··· Data for this exercise

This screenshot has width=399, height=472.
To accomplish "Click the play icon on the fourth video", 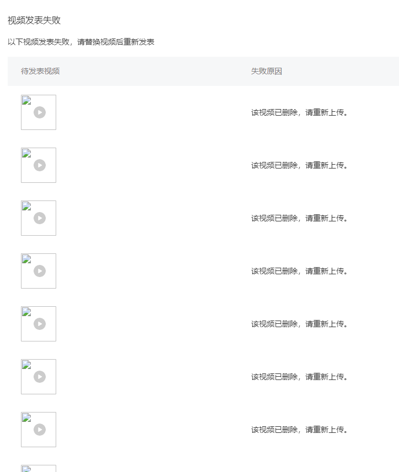I will (x=40, y=271).
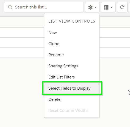130x127 pixels.
Task: Click the cut-off button right of refresh
Action: tap(129, 7)
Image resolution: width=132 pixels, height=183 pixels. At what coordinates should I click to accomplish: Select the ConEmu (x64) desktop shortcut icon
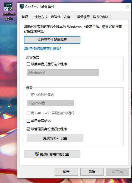[9, 7]
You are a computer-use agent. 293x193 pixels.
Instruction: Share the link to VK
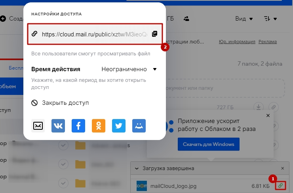pos(58,126)
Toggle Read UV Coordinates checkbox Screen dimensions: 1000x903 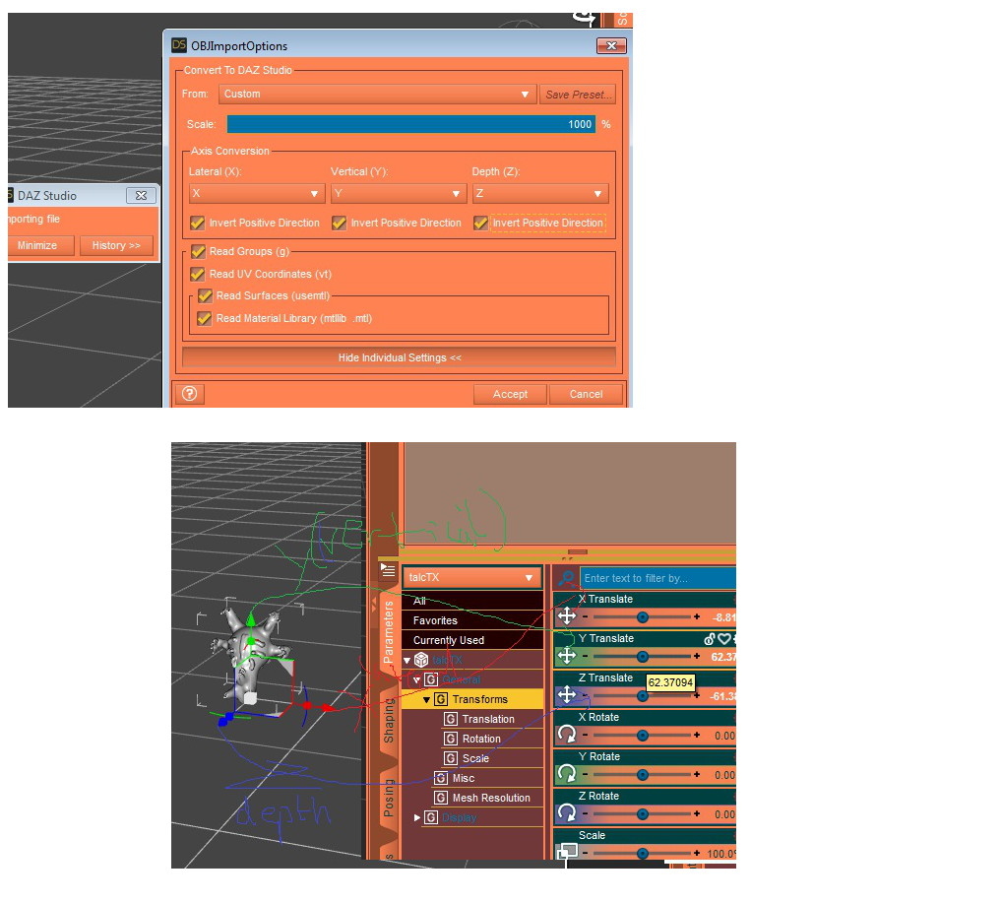pos(198,274)
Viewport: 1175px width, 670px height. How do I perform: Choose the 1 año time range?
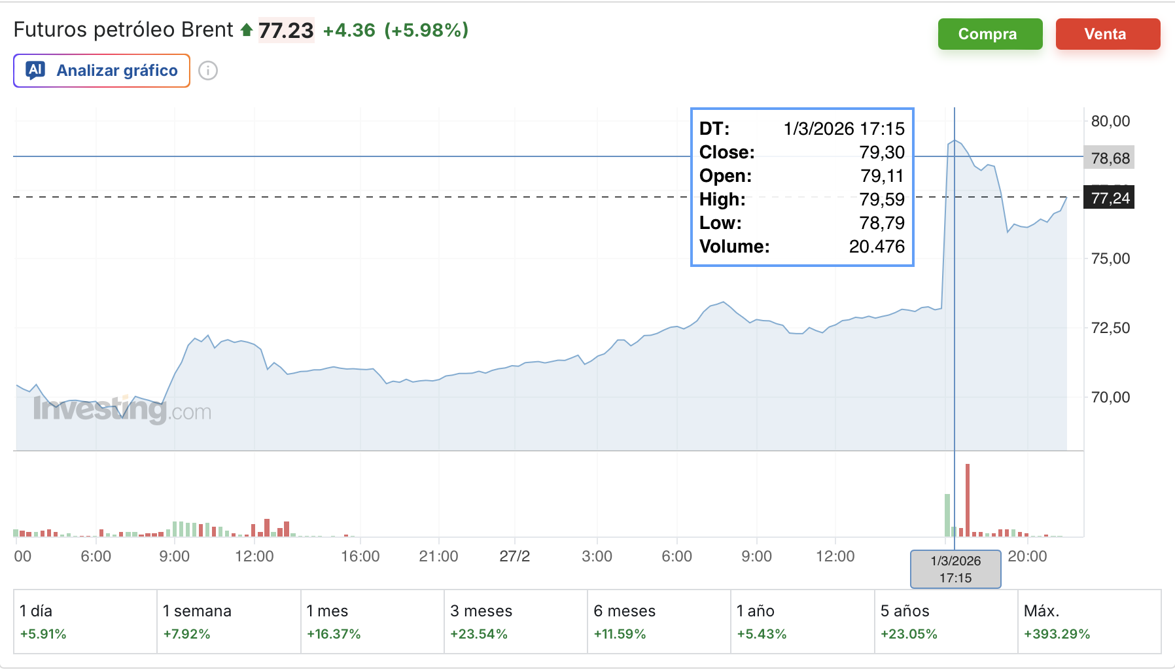coord(803,622)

······

→ Task description
Reproduce exactly and only the lines from the "Viewport: 1175px width, 670px" line to the last line of the records above. Do not carry over any pictures.

→ Result
Viewport: 1175px width, 670px height. How do I perform: Choose the 1 año time range?
coord(803,622)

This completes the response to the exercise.